ああ、もしかして。俺は、笑顔を一瞬忘れた。
「よろしく、北イタリア。どんな人なのかなって、会うの楽しみにしてたよ。フランス兄さんが、よく話してくれてたから」
「フランス兄ちゃんと知り合いなんだね」
「……良くしてもらったよ」
イギリスが愛してやまない、紅茶。砂糖が溶けていく様を、名乗らなかった少年はいとおしそうに眺めていた。ほんのちょっと、耳の先を赤くしながら。
俺はフランス兄ちゃんの名前が出てきて心が弾んだ。きっと、少年の髪はフランス兄ちゃん譲りなんだ。この美しさもそうなんだって、会えば言うかもしれない。
そう考えると楽しくなってきたけど、まずは濃そうなコーヒーに口をつけてみた。やっぱり苦い。少年に倣って砂糖を入れた時、ドタバタと階段を駆け上がる音が静寂をぶち壊して迫ってきた。
少年は我に返って、紅茶を一気にのどの奥に流し込むと、椅子を蹴って下りた。流しに向かって、慌ててコップを洗っていた。かなり雑に。胸騒ぎがした。彼は、そういえば、コーヒーしかないって言ってた。だけどあれがコーヒーなはずはなくって。
「はーもう、疲れたんだぞ! コーヒー淹れてくれよ!」
アメリカの声に、肩が震えたのを見てしまった。わかった、と静かに答えた少年は、あの気味の悪い笑顔を浮かべていた。お湯を沸かすやかんは、まだ温かいんだろうなとぼんやり思う。
兄ちゃんに名前を呼ばれて、振り返った。隣にいたアメリカが、リンゴに手を伸ばしながら、俺の持っていたカップを見つけて目を丸くする。どうだい、おいしいだろう!

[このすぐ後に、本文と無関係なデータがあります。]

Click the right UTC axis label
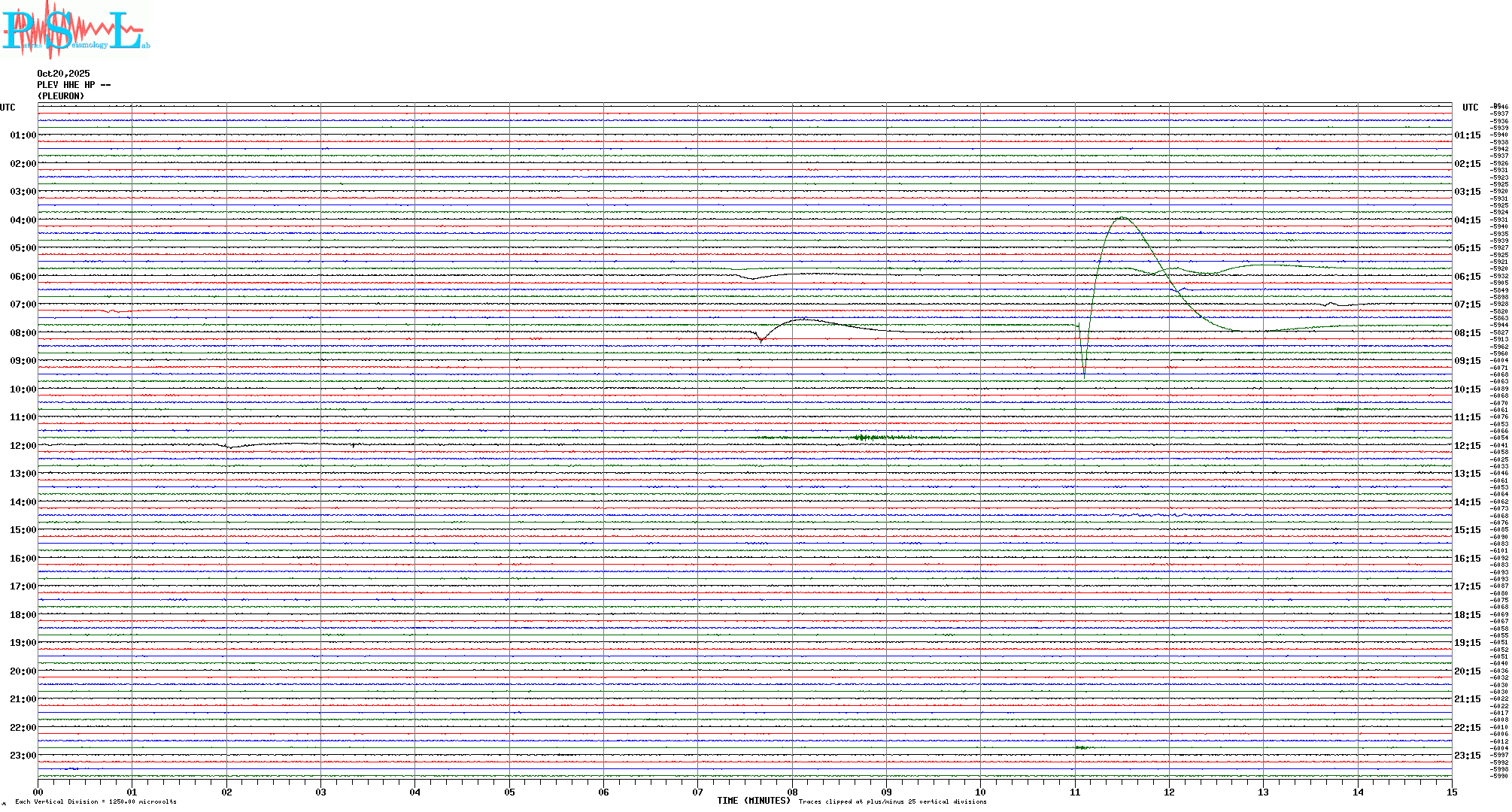Image resolution: width=1512 pixels, height=812 pixels. click(x=1470, y=108)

笑顔が眩しくて、胸がちくりと痛んだ。今でも忘れられない、痛み。とげだった。アメリカをバラになんて、例えたくないけれど。俺自身もバラってことに、したくないけれど。
「うん、おいしいよ。アメリカ」
「……着替えたら」
アメリカが俺から顔を逸らす。オイルにまみれたシャツに、少年が顔をしかめているのは想像できた。洗濯物がどこにあるんだとかアメリカが尋ねて、そうして二人のアメリカが部屋を出て行った。

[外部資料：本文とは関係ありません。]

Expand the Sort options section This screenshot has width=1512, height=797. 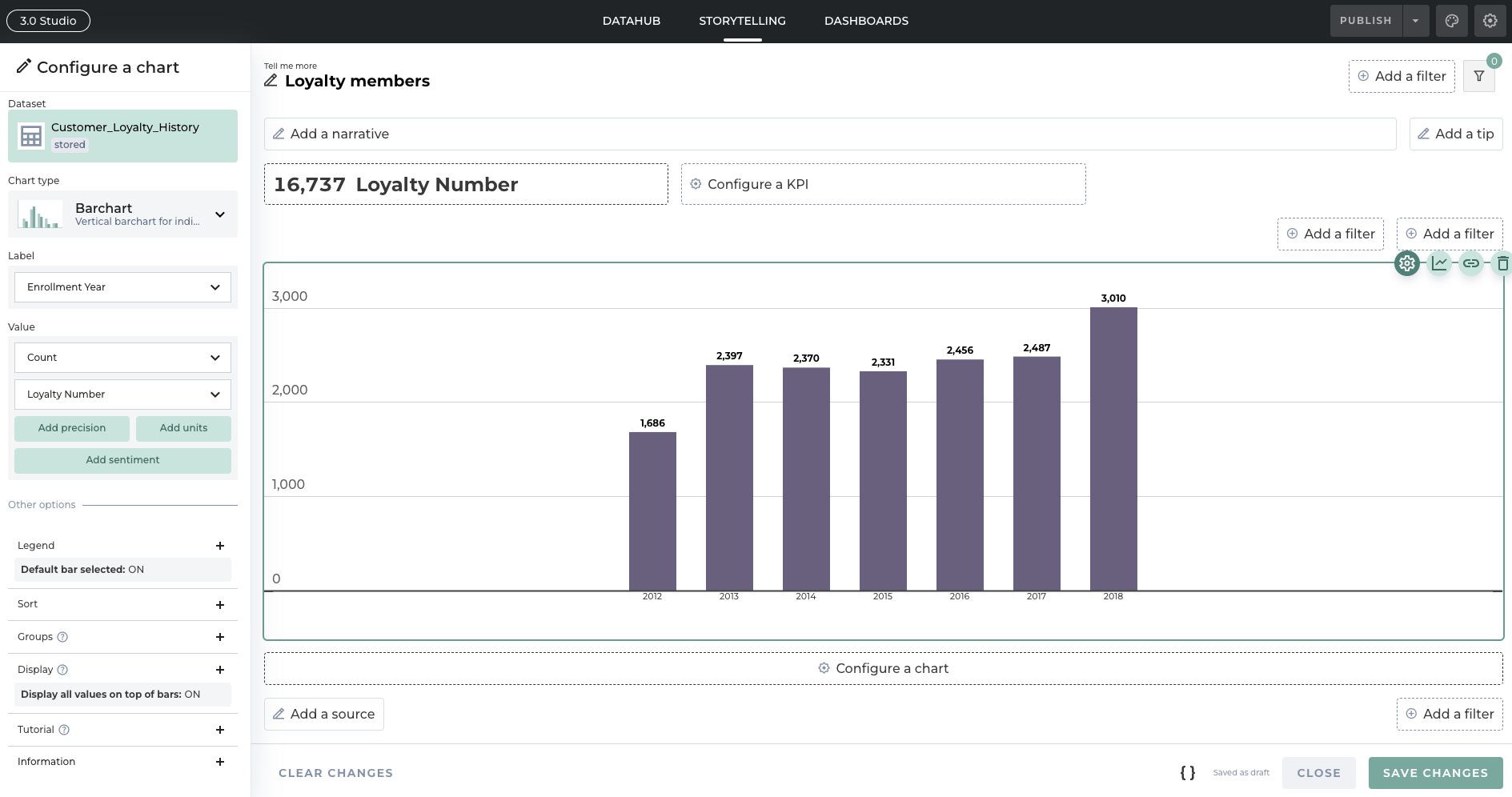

兄ちゃん、ちっとも変わらない姿の兄弟に、呼びかける。二人が消えて行ったドアを見たまま、南部アメリカだよ、と消えそうな声で呟いた。分かってる、分かってるよ、俺は笑いながら、冗談を言う準備はばっちりなのに、何も言えなくなって。
短い沈黙の間に、俺は兄弟らしくなりたいだなんて考えてた。もっと兄ちゃんと一緒にいたいって、居ても立っても居られないような。
「それにしても、しれっと嘘つくよな」
まっずいコーヒーをしみじみとさ。
吹き出した兄ちゃんの手を取って、訝しげなオリーブの瞳を見据えて、俺は息を吸い込んだ。どうかいつも通り、笑えていますように。音を乗せた息を長くはけば、霞んだ視界の向こうで、仕方ねえな、と兄ちゃんが笑った。